[Click-target data]
*-*-*

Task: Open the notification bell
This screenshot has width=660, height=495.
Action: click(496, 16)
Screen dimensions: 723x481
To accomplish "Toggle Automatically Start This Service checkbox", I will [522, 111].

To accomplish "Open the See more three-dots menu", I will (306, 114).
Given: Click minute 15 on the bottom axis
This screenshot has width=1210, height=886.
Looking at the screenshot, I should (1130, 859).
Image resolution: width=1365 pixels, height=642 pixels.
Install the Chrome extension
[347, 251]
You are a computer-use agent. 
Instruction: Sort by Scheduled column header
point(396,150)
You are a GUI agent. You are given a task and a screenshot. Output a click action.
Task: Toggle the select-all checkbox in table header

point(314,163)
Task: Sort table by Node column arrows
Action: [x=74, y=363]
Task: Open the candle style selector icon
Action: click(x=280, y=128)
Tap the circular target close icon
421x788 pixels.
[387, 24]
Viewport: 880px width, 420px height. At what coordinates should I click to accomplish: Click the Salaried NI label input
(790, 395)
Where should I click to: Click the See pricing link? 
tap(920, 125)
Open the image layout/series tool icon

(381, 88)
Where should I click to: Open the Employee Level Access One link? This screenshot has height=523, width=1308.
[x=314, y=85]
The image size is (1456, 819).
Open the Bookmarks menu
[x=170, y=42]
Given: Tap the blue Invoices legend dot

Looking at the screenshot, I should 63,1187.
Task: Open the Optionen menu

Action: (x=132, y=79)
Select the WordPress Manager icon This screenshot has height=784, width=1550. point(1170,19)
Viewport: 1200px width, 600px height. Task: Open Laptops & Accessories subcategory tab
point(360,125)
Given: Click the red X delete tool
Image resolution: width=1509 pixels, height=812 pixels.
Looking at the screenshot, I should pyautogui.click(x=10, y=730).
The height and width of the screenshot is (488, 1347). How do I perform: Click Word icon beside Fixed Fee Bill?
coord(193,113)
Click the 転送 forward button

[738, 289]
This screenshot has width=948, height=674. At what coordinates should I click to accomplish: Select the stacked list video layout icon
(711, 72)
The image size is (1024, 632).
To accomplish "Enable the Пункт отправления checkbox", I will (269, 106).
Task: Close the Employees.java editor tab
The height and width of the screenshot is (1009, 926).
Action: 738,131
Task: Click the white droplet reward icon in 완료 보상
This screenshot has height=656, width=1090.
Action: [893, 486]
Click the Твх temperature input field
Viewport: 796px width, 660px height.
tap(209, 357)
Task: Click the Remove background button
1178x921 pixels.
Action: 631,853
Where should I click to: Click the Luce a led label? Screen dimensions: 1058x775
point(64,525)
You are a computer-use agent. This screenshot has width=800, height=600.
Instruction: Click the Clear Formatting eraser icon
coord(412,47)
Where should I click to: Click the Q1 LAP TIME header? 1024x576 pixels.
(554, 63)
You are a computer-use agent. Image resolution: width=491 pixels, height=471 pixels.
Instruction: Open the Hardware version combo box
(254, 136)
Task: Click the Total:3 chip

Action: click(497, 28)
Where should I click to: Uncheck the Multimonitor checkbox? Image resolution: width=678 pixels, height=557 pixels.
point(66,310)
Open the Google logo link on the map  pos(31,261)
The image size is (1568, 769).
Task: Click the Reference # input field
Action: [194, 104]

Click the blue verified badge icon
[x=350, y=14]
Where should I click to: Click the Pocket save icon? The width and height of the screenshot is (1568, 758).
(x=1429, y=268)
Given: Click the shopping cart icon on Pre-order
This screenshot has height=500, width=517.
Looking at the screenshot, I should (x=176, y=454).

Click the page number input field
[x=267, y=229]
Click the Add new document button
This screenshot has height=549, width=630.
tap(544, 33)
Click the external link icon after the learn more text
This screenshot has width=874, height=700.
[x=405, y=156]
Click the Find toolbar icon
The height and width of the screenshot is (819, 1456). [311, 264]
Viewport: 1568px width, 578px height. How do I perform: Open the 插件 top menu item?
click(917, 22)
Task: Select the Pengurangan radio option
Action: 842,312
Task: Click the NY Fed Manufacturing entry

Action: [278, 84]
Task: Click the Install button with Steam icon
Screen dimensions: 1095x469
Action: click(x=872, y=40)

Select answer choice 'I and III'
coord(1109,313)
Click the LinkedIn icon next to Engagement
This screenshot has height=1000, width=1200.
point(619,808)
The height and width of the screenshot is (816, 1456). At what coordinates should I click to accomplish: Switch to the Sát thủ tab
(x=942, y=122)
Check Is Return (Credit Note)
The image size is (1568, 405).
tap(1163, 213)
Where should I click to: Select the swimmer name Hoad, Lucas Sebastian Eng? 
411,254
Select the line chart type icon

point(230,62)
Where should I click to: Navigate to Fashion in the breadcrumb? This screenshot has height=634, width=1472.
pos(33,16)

*-*-*

Copy out every line of the listing above without any changes.

Task: Open the notification bell
This screenshot has width=660, height=495.
Action: click(496, 16)
Screen dimensions: 723x481
To accomplish "Toggle Automatically Start This Service checkbox", I will [522, 111].

To accomplish "Open the See more three-dots menu", I will (306, 114).
Given: Click minute 15 on the bottom axis
This screenshot has width=1210, height=886.
Looking at the screenshot, I should (1130, 859).
Image resolution: width=1365 pixels, height=642 pixels.
Install the Chrome extension
[347, 251]
You are a computer-use agent. 
Instruction: Sort by Scheduled column header
point(396,150)
You are a GUI agent. You are given a task and a screenshot. Output a click action.
Task: Toggle the select-all checkbox in table header

point(314,163)
Task: Sort table by Node column arrows
Action: [x=74, y=363]
Task: Open the candle style selector icon
Action: click(x=280, y=128)
Tap the circular target close icon
421x788 pixels.
[387, 24]
Viewport: 880px width, 420px height. At what coordinates should I click to accomplish: Click the Salaried NI label input
(790, 395)
Where should I click to: Click the See pricing link? 
tap(920, 125)
Open the image layout/series tool icon

(381, 88)
Where should I click to: Open the Employee Level Access One link? This screenshot has height=523, width=1308.
[x=314, y=85]
The image size is (1456, 819).
Open the Bookmarks menu
[x=170, y=42]
Given: Tap the blue Invoices legend dot

Looking at the screenshot, I should 63,1187.
Task: Open the Optionen menu

Action: (x=132, y=79)
Select the WordPress Manager icon This screenshot has height=784, width=1550. point(1170,19)
Viewport: 1200px width, 600px height. Task: Open Laptops & Accessories subcategory tab
point(360,125)
Given: Click the red X delete tool
Image resolution: width=1509 pixels, height=812 pixels.
Looking at the screenshot, I should pyautogui.click(x=10, y=730).
The height and width of the screenshot is (488, 1347). How do I perform: Click Word icon beside Fixed Fee Bill?
coord(193,113)
Click the 転送 forward button

[738, 289]
This screenshot has width=948, height=674. At what coordinates should I click to accomplish: Select the stacked list video layout icon
(711, 72)
The image size is (1024, 632).
To accomplish "Enable the Пункт отправления checkbox", I will (269, 106).
Task: Close the Employees.java editor tab
The height and width of the screenshot is (1009, 926).
Action: 738,131
Task: Click the white droplet reward icon in 완료 보상
This screenshot has height=656, width=1090.
Action: [893, 486]
Click the Твх temperature input field
Viewport: 796px width, 660px height.
tap(209, 357)
Task: Click the Remove background button
1178x921 pixels.
Action: 631,853
Where should I click to: Click the Luce a led label? Screen dimensions: 1058x775
point(64,525)
You are a computer-use agent. This screenshot has width=800, height=600.
Instruction: Click the Clear Formatting eraser icon
coord(412,47)
Where should I click to: Click the Q1 LAP TIME header? 1024x576 pixels.
(554, 63)
You are a computer-use agent. Image resolution: width=491 pixels, height=471 pixels.
Instruction: Open the Hardware version combo box
(254, 136)
Task: Click the Total:3 chip

Action: click(497, 28)
Where should I click to: Uncheck the Multimonitor checkbox? Image resolution: width=678 pixels, height=557 pixels.
point(66,310)
Open the Google logo link on the map  pos(31,261)
The image size is (1568, 769).
Task: Click the Reference # input field
Action: [194, 104]

Click the blue verified badge icon
[x=350, y=14]
Where should I click to: Click the Pocket save icon? The width and height of the screenshot is (1568, 758).
(x=1429, y=268)
Given: Click the shopping cart icon on Pre-order
This screenshot has height=500, width=517.
Looking at the screenshot, I should (x=176, y=454).

Click the page number input field
[x=267, y=229]
Click the Add new document button
This screenshot has height=549, width=630.
tap(544, 33)
Click the external link icon after the learn more text
This screenshot has width=874, height=700.
[x=405, y=156]
Click the Find toolbar icon
The height and width of the screenshot is (819, 1456). [311, 264]
Viewport: 1568px width, 578px height. How do I perform: Open the 插件 top menu item?
click(917, 22)
Task: Select the Pengurangan radio option
Action: 842,312
Task: Click the NY Fed Manufacturing entry

Action: [278, 84]
Task: Click the Install button with Steam icon
Screen dimensions: 1095x469
Action: click(x=872, y=40)

Select answer choice 'I and III'
coord(1109,313)
Click the LinkedIn icon next to Engagement
This screenshot has height=1000, width=1200.
point(619,808)
The height and width of the screenshot is (816, 1456). At what coordinates should I click to accomplish: Switch to the Sát thủ tab
(x=942, y=122)
Check Is Return (Credit Note)
The image size is (1568, 405).
tap(1163, 213)
Where should I click to: Select the swimmer name Hoad, Lucas Sebastian Eng? 
411,254
Select the line chart type icon

point(230,62)
Where should I click to: Navigate to Fashion in the breadcrumb? This screenshot has height=634, width=1472.
pos(33,16)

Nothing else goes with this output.